Husker/Longwood review


Well, the first half was a little nerve racking. Longwood was ahead by 3 with about four minutes left thanks to us being pretty bad on offense and this little guy draining two or three 28 footers to guide the Lancers to eight first half three pointers. However, the Huskers opened up a nine point half time lead and went on to push the ball much more in the second and open up a lead of over twenty points at one time and ending with an 80-65 win.

A couple observations:

-Longwood's coach was one of those coaches I hate b/c he whines after every call and is really vocal and seems to think that he's coaching Duke b/c he wanted most every call. This is somewhat ironic being as I guarantee I would be the exact same way if I was a coach. So I guess that means I'm annoying, too.

-This Husker team has a lot of young talent, but a long way to go as well. I didn't get the impression that this team is good enough to play with the big dogs in conference, but hopefully they have enought time to polish up a lot of shortcomings.

-Charles Richardson is working hard to pick up where Marcus Walker left off last year with attire on the bench. He went from wearing red pants and shoes in the exhibition game to a checkered type vest tonight.

Here's a little breakdown of every player that got some minutes for us tonight and my impression to what they will contribute this year:

Aleks Maric- Easily our most important player. He won't necessarily be our leading scorer but he is essential as our only legit inside presence. Since rebounding is supposed to be a strength this season, it is imperative that Maric stays out of foul trouble that he was prone to last year. If Soda is as good as advertised, this will be a top notch post duo.

Jason Dourisseau- One of the most dangerous players on the court....for both teams. JD would appear to be our best "playmaker" in terms of being able to drive the ball to the hoop, and I certainly don't doubt his effort. However, he's the kind of guy that scares you when he has the ball b/c he's just as likely to be out of control and commit mind-numbingly dumb turnovers.

Joe McCray- He's cocky, he appears to be lazy, and he's a little out of shape. Having said that, he's a necessity b/c of his ability to score points quickly.

Marcus Walker- Already taken over as my favorite Husker on the team, mostly b/c he looks like Eddie Griffin with a receding hairline. Besides that, he looks like a steady point guard that does what a point guard should do: bring the ball up the court and push the ball to distribute to others. He also has some shooting ability which is a plus.
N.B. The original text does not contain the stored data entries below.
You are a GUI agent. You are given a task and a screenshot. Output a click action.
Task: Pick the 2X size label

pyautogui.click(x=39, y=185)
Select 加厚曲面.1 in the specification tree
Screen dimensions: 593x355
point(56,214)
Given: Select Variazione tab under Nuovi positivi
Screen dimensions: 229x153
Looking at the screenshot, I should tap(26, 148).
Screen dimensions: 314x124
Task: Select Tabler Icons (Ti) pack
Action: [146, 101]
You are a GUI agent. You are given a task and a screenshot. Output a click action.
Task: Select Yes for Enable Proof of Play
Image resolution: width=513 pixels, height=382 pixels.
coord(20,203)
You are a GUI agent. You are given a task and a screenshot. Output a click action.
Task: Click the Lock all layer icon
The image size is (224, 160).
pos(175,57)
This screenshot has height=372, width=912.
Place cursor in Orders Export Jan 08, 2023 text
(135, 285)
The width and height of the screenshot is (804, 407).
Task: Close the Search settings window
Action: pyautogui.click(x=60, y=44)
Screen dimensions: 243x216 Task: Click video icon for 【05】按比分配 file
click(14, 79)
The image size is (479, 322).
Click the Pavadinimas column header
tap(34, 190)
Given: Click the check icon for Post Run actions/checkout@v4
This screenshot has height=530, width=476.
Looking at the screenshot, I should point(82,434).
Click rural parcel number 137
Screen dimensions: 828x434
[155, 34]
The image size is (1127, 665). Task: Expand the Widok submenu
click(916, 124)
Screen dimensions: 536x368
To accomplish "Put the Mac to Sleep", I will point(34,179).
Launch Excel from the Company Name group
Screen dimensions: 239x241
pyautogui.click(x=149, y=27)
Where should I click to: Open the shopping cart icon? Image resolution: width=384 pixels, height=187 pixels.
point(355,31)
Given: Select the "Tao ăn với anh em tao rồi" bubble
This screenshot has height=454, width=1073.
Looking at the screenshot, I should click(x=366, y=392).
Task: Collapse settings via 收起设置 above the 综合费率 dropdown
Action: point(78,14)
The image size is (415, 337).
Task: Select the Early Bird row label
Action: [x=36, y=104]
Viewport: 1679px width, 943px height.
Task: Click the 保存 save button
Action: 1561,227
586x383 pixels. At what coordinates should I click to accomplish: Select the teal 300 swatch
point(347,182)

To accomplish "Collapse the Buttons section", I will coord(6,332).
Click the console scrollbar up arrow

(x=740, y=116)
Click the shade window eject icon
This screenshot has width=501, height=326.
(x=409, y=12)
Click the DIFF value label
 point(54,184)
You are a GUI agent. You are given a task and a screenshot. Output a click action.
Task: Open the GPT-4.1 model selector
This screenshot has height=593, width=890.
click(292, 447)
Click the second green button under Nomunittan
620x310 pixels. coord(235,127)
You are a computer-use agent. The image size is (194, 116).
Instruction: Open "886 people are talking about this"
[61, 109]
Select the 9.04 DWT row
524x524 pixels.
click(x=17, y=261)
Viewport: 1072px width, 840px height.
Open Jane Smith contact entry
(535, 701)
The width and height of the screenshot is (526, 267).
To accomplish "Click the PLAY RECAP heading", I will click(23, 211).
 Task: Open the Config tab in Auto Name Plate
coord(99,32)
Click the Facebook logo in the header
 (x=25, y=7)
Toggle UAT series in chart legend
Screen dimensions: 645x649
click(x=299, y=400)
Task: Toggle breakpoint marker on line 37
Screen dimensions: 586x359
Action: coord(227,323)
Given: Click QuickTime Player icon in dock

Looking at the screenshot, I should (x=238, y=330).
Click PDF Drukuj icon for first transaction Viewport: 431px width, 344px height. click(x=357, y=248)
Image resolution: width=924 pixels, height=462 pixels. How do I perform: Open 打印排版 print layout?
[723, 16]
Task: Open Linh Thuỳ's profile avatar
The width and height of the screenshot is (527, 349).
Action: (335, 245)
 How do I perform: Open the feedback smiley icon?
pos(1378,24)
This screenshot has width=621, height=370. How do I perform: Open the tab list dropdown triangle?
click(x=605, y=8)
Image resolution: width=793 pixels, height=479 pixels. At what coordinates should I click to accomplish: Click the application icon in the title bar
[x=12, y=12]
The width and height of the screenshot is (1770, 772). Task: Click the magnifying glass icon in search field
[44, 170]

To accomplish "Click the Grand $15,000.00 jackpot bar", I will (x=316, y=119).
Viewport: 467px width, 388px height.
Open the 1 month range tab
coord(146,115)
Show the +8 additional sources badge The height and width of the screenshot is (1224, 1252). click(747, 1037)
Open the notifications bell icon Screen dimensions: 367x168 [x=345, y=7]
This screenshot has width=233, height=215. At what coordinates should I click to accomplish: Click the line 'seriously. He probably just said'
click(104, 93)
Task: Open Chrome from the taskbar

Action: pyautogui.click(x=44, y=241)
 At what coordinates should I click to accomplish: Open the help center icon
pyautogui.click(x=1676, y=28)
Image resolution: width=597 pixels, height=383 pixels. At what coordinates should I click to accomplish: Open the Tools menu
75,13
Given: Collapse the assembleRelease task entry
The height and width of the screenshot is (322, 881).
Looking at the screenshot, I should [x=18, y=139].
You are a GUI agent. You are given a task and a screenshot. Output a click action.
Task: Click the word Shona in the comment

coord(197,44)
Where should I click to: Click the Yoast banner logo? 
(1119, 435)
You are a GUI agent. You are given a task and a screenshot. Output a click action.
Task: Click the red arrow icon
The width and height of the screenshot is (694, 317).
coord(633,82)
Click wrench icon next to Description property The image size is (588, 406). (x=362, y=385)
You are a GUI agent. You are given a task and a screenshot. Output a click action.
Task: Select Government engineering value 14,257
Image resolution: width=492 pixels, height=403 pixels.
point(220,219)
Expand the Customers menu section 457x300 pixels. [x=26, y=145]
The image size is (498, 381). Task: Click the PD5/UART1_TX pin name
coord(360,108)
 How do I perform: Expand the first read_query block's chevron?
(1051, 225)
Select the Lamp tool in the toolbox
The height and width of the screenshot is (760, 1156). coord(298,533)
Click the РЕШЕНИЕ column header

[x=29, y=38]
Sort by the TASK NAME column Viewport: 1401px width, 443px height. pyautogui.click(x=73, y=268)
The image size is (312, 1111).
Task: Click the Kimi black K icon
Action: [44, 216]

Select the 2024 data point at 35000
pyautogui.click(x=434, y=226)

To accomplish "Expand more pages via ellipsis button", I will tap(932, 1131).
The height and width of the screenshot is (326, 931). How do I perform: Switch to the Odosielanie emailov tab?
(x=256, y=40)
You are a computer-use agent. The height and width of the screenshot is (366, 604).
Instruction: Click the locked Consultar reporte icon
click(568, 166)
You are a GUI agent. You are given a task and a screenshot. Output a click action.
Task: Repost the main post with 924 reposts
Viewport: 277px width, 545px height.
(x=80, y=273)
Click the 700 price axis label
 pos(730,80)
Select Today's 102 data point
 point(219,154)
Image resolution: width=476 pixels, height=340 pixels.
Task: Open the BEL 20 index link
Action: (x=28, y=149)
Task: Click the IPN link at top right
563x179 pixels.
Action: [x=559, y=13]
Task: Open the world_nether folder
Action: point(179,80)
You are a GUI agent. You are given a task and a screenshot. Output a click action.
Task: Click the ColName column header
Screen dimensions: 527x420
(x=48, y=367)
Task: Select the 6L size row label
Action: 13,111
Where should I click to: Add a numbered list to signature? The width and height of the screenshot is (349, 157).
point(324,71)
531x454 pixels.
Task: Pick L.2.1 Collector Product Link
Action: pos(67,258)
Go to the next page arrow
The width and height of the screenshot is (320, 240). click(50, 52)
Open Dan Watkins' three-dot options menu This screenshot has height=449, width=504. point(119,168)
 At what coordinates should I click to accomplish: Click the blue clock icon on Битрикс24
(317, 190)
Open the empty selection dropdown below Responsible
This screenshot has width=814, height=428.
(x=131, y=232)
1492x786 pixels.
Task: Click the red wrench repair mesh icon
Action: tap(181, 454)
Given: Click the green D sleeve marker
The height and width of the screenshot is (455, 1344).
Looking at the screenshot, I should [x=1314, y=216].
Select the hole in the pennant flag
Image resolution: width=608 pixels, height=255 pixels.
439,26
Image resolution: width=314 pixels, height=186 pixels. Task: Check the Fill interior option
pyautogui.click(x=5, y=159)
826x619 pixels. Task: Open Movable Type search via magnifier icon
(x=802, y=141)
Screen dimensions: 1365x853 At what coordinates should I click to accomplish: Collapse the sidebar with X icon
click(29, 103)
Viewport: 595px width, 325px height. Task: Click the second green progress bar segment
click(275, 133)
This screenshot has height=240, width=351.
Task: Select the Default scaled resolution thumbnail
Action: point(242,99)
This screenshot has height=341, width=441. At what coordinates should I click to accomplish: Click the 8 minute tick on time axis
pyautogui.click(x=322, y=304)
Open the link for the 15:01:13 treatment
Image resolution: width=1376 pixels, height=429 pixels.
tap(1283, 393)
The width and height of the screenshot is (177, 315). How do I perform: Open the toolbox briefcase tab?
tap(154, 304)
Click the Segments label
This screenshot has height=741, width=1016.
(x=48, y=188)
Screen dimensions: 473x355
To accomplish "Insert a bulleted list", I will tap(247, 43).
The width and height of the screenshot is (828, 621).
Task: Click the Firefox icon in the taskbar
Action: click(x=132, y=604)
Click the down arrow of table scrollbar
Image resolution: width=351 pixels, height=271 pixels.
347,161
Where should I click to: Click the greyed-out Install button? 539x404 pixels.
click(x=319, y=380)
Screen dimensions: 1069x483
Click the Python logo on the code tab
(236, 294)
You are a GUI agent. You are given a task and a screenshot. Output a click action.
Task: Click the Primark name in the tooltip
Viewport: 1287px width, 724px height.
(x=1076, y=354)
Jamel White- He had flashes of brilliance and ineptitude tonight. Fortunately, the brilliance came in the second half. He made a lot of poor passing decisions and doesn't look to be as smooth of a ball handler as Walker, but he can shoot and made a sweet reverse layup in the second half. Very athletic.

B.J. Walker- This guy appears to be the definition of raw. He's stout and hustles, which are good attributes for a post player. He has some decent offensive moves, but I'm betting he gets most of his points from the free throw line or second chance putbacks. A rich man's Andy Markowski.

Bronsen Schliep- Schliep Diesel (TM) had our first dunk of the year and I think he's a very capable player. He's not going to blow anyone away, but he can jump and doesn't seem like the kind of guy that will hurt us. He can only help as a decent role player.

Marcus Perry- Only played ten minutes and did nothing to impress or agitate. Who knows. Haven't seen enough of him.

Wes Wilkinson- Got a few early fouls (shocking isn't it), but he is certainly more muscular than last year and was 5th in the Big 12 in blocks last year. Wes will do some things to piss you off, but as long as he's not counted on to be the mvp of the team, he should continue his improvement to be a very solid contributor.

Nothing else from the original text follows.